### Seçilmiş bölüm
::::

24 Haziran 2014

İnsanın Kendisini Yaratma Özgürlüğü


Tuhaftır, Sartre, radikal özgürlük öğretisini ilkin, başı belâda olan Avrupa’nın en kötü döneminde sunar. Kapitalist dünya, bu dönemde iki savaşa, çöküşe ve faşizme tanık olmuştur. Bilimle ahlâkın, teknoloji ile özgürlüğün Aydınlanmacı uyumuna dönük inanç giderek zayıflamıştır. Sosyal teorisyenler, insanların kendi kaderlerini biçimlendirecekleri, yani özgürlüğün mümkün olduğuna dair o kahramanlık içeren anlayışı terk etmeye hazırdırlar. Fakat Sartre, tam da işgal altındaki 1943 Paris’inde, şunları söyler:

“İnsanî özgürlük, insandaki özü önceler ve onun mümkün hâle gelmesini sağlar; insanın özü onun özgürlüğünde askıya alınmıştır. Bizim özgürlük dediğimiz şeyin ‘insanî gerçeklik’ten ayrıştırılması imkânsızdır. En başta İnsan sonradan özgür olmak için var olmaz; onun insanî varlığıyla özgür varlığı arasında fark yoktur.”[1]

Sartre özgürlüğü, insanın çetin bir öz disiplin ya da kendini parçalayarak gerçekleştirdiği öz kontrol sayesinde elde ettiği ya da geliştirdiği özel, imtiyazlı bir varlık durumu olarak insanî varoluşun merkezine yerleştirmez. O, kadından çok erkeğe, gençten çok olguna, tuhaf olandan çok ağırbaşlı olana özgü bir nitelik ya da insanın görünümünden, normal, gündelik varoluşundan ayrıştırılabilen insanî bir “öz” değildir. Özgürlük, insanî gerçekliğin aşikâr yapısının arkasına gizlenen öz değil, algılanabilir ikincil niteliklerin altında açığa çıkartılması gereken ilksel niteliktir. Özgürlük, sadece seçkinlere göre bir şey değildir, çünkü o, ister doğuştan gelen haklar, isterse akıl olsun, kimi özel nitelikleri haizdir.

::::

### Görev a
Sartre ve özgürlük üzerine olan metne göre şu soruları yanıtla:
(i) Sartre, "şunları söyler" dediği sözleri hangi yılda ve hangi şehirde söyler?
(ii) Kapitalist dünya bu dönemde nelere tanık olmuştur?
(iii) Sosyal teorisyenler hangi anlayışı terk etmeye hazırdır?
Metin ile kayıtlar birbirinden bağımsız malzemelerdir.

### Kayıtlar
::::

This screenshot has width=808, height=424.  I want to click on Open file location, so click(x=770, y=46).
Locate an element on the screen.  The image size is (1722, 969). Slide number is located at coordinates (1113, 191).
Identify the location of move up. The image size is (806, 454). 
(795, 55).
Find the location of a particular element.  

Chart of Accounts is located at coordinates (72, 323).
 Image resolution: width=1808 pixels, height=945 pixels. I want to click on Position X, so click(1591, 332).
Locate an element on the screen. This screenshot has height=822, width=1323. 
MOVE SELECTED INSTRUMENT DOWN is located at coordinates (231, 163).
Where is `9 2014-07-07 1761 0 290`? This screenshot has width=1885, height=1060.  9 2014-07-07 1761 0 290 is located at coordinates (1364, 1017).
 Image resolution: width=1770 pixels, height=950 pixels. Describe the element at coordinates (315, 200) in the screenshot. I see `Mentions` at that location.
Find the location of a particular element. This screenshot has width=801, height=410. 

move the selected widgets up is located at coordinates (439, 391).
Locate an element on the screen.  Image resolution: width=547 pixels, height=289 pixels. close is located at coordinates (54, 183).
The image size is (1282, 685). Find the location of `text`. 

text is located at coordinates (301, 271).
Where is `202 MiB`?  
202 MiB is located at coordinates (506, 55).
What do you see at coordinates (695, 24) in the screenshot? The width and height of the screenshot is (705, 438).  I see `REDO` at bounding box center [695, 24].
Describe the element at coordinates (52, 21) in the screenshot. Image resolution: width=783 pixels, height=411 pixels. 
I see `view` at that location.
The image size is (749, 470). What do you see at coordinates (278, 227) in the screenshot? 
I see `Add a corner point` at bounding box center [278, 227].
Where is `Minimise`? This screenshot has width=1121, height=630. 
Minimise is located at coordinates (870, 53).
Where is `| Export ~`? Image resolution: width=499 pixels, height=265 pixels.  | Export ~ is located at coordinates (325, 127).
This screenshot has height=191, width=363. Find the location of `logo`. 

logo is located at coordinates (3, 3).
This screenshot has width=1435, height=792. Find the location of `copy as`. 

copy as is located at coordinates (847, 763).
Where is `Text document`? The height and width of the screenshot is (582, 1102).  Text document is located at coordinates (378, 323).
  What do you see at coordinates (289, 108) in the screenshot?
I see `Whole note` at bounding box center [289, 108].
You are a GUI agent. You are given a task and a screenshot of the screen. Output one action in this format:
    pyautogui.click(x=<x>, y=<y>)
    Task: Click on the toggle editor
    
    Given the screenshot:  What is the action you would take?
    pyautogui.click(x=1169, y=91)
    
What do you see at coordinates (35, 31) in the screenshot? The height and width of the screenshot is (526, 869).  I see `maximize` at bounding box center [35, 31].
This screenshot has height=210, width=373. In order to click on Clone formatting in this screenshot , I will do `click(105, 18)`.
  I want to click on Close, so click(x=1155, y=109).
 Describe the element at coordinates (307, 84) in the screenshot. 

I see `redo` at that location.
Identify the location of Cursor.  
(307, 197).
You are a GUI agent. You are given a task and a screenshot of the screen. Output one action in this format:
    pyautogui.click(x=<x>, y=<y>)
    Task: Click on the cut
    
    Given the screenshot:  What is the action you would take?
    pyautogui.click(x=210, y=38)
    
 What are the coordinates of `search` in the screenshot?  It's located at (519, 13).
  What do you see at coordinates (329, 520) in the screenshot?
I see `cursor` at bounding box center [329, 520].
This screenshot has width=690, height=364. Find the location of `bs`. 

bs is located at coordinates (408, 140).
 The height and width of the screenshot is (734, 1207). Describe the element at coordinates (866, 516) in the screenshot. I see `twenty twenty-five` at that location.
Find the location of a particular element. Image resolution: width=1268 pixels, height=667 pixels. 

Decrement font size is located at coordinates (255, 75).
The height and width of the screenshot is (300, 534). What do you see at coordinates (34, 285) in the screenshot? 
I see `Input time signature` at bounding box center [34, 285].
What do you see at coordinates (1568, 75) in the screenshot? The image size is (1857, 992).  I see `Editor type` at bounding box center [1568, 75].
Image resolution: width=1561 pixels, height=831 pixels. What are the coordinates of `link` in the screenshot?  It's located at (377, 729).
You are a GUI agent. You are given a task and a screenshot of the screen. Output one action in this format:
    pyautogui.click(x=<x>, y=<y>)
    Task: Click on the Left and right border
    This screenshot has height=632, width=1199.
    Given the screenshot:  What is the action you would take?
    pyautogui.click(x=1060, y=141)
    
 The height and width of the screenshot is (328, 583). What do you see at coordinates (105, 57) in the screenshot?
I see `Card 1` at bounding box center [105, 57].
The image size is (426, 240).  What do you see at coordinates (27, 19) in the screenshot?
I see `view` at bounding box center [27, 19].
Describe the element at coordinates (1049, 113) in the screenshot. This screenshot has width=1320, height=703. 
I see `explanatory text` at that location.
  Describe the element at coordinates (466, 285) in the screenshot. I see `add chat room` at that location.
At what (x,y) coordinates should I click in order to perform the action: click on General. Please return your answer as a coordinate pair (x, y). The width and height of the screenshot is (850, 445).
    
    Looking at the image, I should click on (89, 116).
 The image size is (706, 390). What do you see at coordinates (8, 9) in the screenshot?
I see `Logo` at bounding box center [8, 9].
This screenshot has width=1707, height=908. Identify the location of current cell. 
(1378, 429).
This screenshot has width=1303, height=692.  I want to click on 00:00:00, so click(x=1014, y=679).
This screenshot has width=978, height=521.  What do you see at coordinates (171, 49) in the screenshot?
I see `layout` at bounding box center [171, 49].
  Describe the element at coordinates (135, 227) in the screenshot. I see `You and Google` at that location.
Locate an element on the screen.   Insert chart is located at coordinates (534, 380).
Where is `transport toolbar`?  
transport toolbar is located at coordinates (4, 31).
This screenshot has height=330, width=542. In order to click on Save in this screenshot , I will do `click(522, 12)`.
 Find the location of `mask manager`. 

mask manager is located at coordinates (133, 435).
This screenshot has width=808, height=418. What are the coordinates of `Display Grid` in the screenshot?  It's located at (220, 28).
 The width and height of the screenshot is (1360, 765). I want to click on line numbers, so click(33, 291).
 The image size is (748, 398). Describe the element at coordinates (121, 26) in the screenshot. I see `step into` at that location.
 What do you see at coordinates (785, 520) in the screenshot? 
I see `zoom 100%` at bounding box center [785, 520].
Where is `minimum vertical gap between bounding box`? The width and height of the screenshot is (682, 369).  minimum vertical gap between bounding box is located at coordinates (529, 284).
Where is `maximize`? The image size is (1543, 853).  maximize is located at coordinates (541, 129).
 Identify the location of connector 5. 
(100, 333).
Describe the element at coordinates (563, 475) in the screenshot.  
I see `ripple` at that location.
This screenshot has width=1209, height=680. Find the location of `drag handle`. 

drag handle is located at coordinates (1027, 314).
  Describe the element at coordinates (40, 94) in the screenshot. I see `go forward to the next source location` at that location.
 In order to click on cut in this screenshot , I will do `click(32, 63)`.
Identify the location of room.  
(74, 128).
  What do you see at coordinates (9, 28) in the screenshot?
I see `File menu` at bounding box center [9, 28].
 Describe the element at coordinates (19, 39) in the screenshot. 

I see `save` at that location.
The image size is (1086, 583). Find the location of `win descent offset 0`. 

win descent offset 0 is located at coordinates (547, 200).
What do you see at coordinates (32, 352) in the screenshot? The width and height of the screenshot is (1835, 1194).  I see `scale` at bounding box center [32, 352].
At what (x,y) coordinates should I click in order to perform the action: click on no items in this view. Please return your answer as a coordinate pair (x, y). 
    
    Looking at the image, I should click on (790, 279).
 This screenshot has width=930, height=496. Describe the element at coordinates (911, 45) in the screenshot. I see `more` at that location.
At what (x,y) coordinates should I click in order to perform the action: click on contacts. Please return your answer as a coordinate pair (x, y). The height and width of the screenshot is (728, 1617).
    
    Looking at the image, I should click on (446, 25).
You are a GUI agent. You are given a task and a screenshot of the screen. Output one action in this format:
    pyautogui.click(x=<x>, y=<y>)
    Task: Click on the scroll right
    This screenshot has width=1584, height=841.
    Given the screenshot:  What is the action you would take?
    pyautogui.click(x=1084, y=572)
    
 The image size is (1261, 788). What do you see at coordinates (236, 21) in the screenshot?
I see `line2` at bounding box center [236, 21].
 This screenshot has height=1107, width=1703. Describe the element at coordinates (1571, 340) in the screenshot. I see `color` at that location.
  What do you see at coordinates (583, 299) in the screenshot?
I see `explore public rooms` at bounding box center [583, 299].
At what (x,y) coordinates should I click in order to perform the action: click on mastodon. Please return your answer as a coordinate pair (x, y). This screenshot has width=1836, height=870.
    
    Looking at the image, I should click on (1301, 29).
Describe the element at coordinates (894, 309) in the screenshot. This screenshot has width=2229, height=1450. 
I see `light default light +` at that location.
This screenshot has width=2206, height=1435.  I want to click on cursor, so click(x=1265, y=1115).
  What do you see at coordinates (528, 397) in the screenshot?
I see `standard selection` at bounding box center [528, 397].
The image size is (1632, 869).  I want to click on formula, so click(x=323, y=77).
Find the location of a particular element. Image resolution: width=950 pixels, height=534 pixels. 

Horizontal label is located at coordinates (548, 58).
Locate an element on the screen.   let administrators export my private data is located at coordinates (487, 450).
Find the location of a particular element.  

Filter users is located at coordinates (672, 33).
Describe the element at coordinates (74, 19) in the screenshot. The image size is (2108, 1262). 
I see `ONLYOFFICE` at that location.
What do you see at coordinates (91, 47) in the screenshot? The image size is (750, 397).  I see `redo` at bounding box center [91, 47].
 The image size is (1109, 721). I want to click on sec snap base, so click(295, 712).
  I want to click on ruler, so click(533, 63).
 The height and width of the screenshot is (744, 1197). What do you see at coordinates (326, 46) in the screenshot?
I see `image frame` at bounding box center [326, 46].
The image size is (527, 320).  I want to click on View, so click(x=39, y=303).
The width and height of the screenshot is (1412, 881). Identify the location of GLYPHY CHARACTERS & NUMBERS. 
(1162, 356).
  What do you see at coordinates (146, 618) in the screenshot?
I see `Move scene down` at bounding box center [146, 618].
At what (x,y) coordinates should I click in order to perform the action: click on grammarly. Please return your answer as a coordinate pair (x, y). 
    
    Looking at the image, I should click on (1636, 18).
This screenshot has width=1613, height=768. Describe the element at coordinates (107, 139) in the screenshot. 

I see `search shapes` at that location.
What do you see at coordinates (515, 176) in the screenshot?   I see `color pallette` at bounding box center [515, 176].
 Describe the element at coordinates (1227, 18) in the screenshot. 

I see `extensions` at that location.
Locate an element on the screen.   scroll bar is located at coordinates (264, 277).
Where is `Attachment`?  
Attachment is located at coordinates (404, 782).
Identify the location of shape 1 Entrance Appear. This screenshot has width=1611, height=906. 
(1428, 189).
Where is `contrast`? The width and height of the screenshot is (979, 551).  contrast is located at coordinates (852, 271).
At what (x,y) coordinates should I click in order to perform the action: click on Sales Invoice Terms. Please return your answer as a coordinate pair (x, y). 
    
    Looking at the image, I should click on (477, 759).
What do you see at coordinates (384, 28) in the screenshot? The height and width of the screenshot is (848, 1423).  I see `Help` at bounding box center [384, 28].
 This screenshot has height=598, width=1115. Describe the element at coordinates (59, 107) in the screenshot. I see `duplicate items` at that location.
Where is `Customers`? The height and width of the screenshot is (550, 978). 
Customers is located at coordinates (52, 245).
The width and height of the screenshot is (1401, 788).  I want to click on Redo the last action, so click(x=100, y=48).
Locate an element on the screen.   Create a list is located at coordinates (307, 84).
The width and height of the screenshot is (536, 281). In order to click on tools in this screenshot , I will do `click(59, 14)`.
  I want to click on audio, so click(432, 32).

::::

### Görev b
Kayıtların ilk satırından başlayıp "Minimise is located at coordinates (870, 53)." ifadesinin geçtiği satırda bitirerek bu satırları yeniden yaz ve içlerindeki "Locate an element on the screen" ifadesini "Find an element on the screen" ile değiştir. Geri kalan her şeyi olduğu gibi bırak ve yalnızca bu satırları ver.

### Yanıt a
(i) 1943'te, işgal altındaki Paris'te.
(ii) İki savaşa, çöküşe ve faşizme.
(iii) İnsanların kendi kaderlerini biçimlendirecekleri, yani özgürlüğün mümkün olduğuna dair kahramanlık içeren anlayışı.

### Yanıt b
This screenshot has width=808, height=424.  I want to click on Open file location, so click(x=770, y=46).
Find an element on the screen.  The image size is (1722, 969). Slide number is located at coordinates (1113, 191).
Identify the location of move up. The image size is (806, 454). 
(795, 55).
Find the location of a particular element.  

Chart of Accounts is located at coordinates (72, 323).
 Image resolution: width=1808 pixels, height=945 pixels. I want to click on Position X, so click(1591, 332).
Find an element on the screen. This screenshot has height=822, width=1323. 
MOVE SELECTED INSTRUMENT DOWN is located at coordinates (231, 163).
Where is `9 2014-07-07 1761 0 290`? This screenshot has width=1885, height=1060.  9 2014-07-07 1761 0 290 is located at coordinates (1364, 1017).
 Image resolution: width=1770 pixels, height=950 pixels. Describe the element at coordinates (315, 200) in the screenshot. I see `Mentions` at that location.
Find the location of a particular element. This screenshot has width=801, height=410. 

move the selected widgets up is located at coordinates (439, 391).
Find an element on the screen.  Image resolution: width=547 pixels, height=289 pixels. close is located at coordinates (54, 183).
The image size is (1282, 685). Find the location of `text`. 

text is located at coordinates (301, 271).
Where is `202 MiB`?  
202 MiB is located at coordinates (506, 55).
What do you see at coordinates (695, 24) in the screenshot? The width and height of the screenshot is (705, 438).  I see `REDO` at bounding box center [695, 24].
Describe the element at coordinates (52, 21) in the screenshot. Image resolution: width=783 pixels, height=411 pixels. 
I see `view` at that location.
The image size is (749, 470). What do you see at coordinates (278, 227) in the screenshot? 
I see `Add a corner point` at bounding box center [278, 227].
Where is `Minimise`? This screenshot has width=1121, height=630. 
Minimise is located at coordinates (870, 53).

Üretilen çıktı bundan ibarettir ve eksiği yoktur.